Guernsey Press

‘Important to show deputies that public won’t roll over on GST’

A PROTEST walk against GST is being organised to try to send a strong message to politicians about concerns over the suggested tax.

Published
Dan Ogier, organiser of the protest march against GST. (Picture supplied by Andrew Le Poidevin, 30813233)

Policy & Resources has been undertaking a tax review, with drop-ins and an online question session, in a bid to get the public’s ideas about how more revenue could be raised to help balance the island’s books.

A consistent message from the public at the drop-ins has been that they do not want to follow Jersey and have a goods and services tax.

But worries remain that it will form part of a new tax system.

Nearly 2,000 people have joined the Guernsey People Against GST Facebook group.

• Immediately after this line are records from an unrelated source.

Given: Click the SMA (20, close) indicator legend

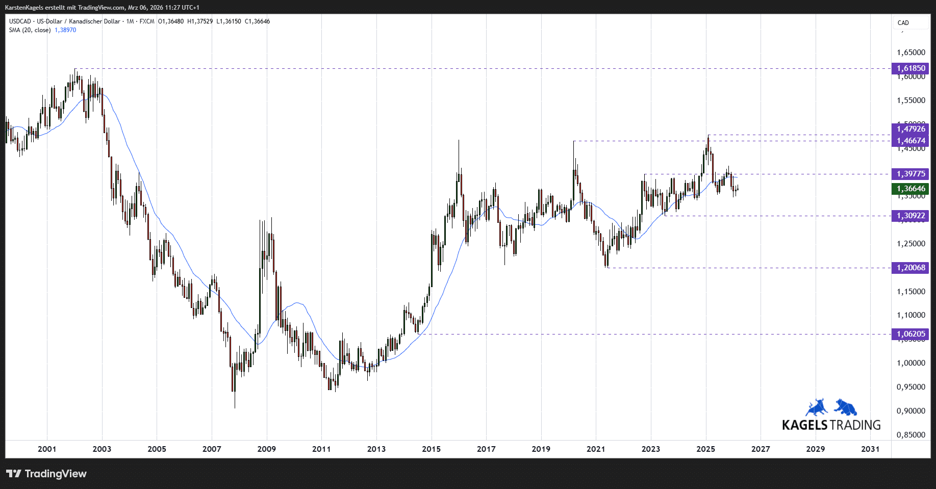Looking at the screenshot, I should click(30, 30).
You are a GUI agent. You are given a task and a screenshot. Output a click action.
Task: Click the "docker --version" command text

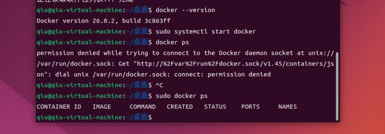pyautogui.click(x=185, y=10)
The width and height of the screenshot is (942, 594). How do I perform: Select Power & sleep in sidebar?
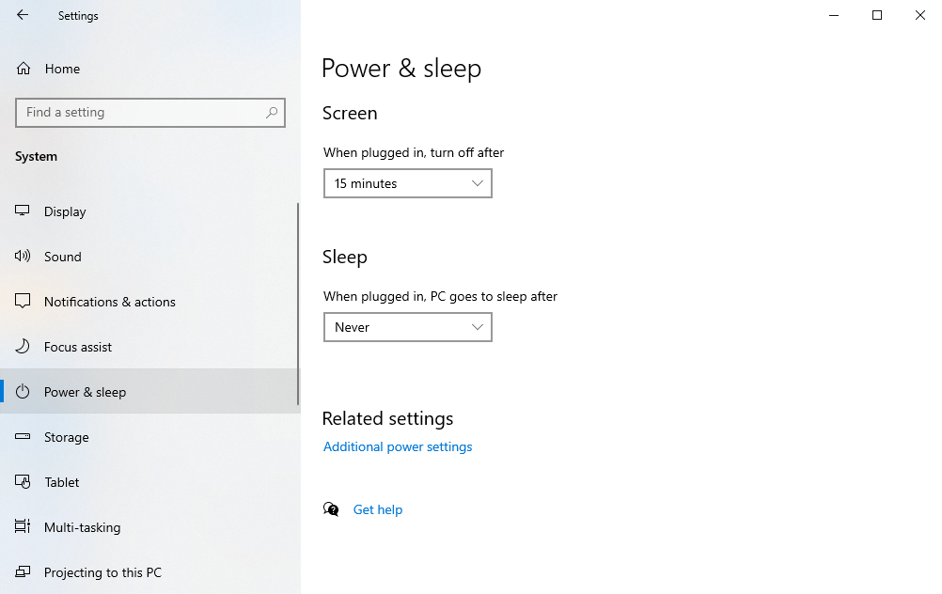point(85,392)
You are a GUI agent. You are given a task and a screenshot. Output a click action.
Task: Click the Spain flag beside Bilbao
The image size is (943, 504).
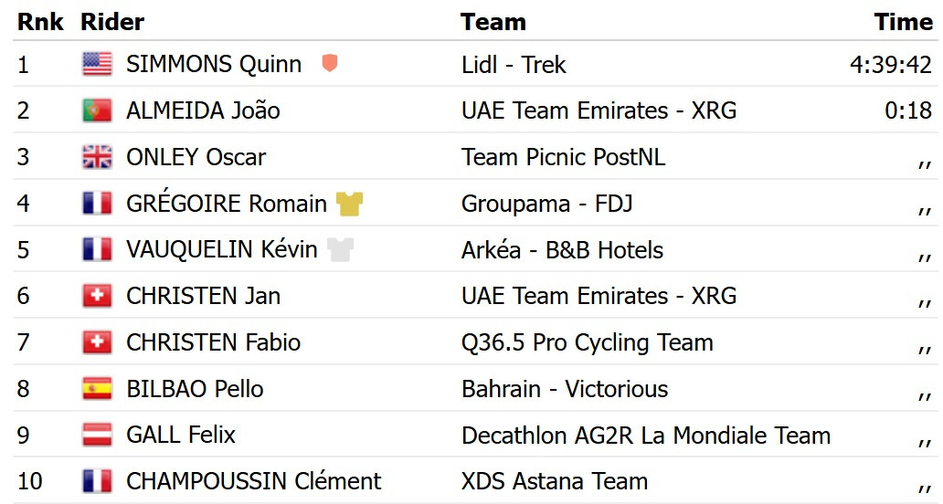pos(97,389)
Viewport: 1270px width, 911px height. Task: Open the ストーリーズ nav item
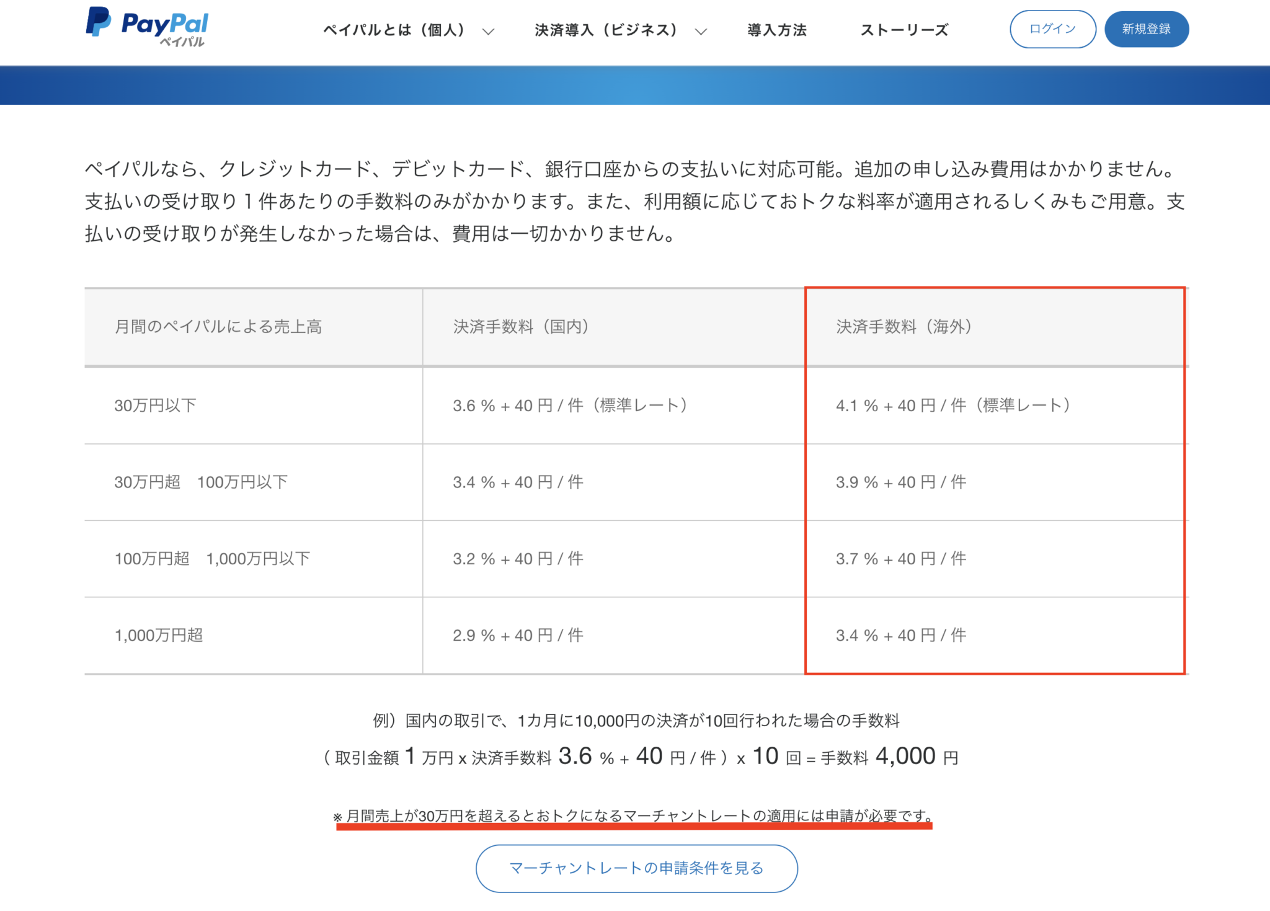904,30
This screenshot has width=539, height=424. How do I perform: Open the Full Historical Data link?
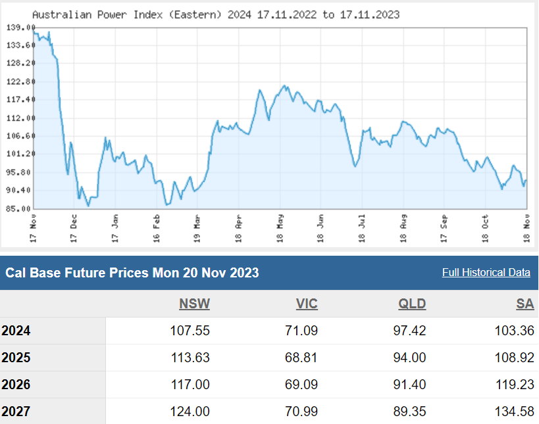tap(486, 272)
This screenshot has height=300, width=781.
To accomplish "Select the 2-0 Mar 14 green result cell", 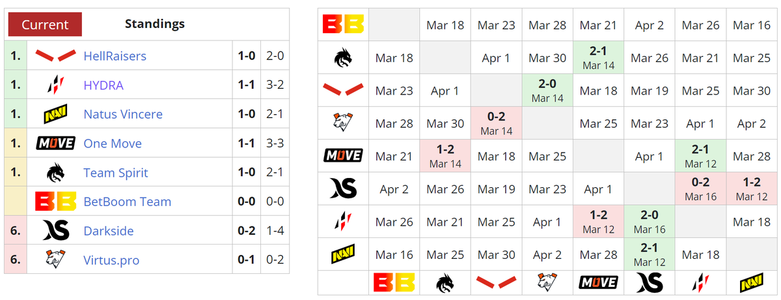I will tap(547, 91).
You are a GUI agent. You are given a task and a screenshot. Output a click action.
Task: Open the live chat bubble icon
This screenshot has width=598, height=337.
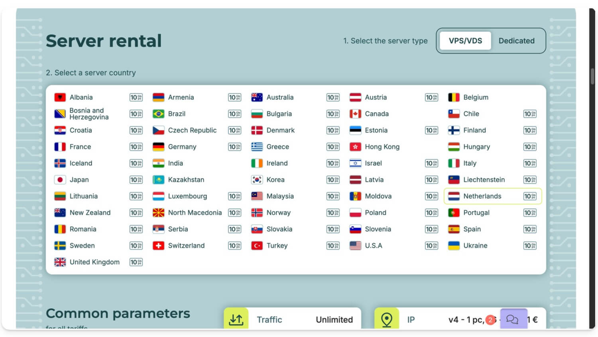click(513, 319)
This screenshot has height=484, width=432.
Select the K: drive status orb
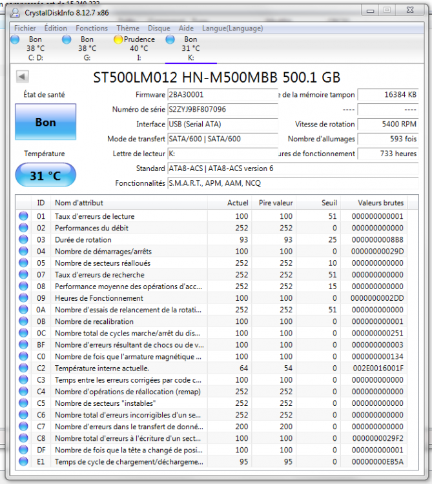170,39
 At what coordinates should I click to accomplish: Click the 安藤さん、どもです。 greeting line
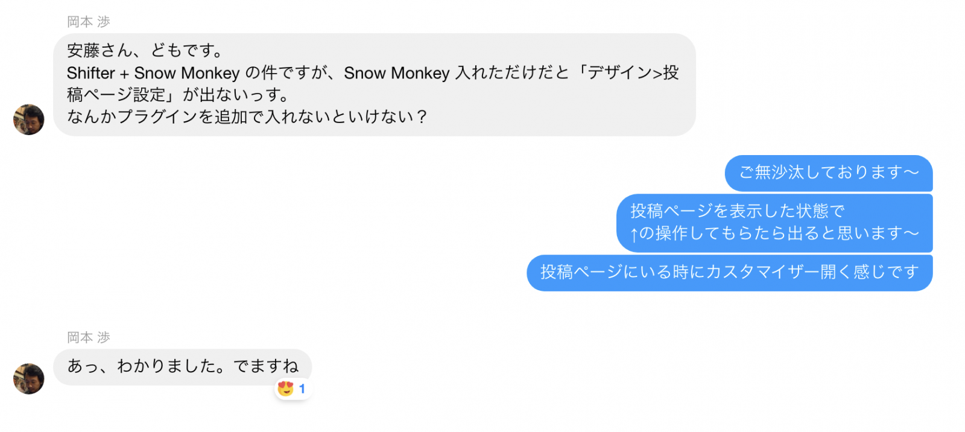pyautogui.click(x=145, y=51)
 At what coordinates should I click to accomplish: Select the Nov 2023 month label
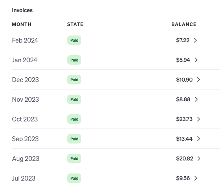click(26, 99)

Now 44-year-old retail assistant and Facebook group admin Dan Ogier is helping to organise the GST protest walk.

He said he had been to a drop-in, but said it felt like a ‘sales pitch’ for GST.

He hoped the walk would help get their message across.

‘I think it’s important we be seen,’ he said. ‘I think the politicians think we are quite benign as a community. That we will just sit back and take what they dish out.’

He felt that having the public come out in force would help politicians realise the scale of concerns.

He accepted that more money needed to be found, but felt it would be better to restructure the existing system with income tax and social security rather than create a new tax.

He said that a GST would be effectively taxing people to live.

‘I am a realist,’ he said. ‘I believe taxes have to go up, but we should not have three different taxes.’

The debate on the tax review has now been postponed to later in the year, but Mr Ogier said he and fellow organisers thought it was better to hold the walk over the summer months.

It is proposed that the march will start from Bulwer Avenue at 10am on Sunday 5 June, along the seafront to the Weighbridge clock tower.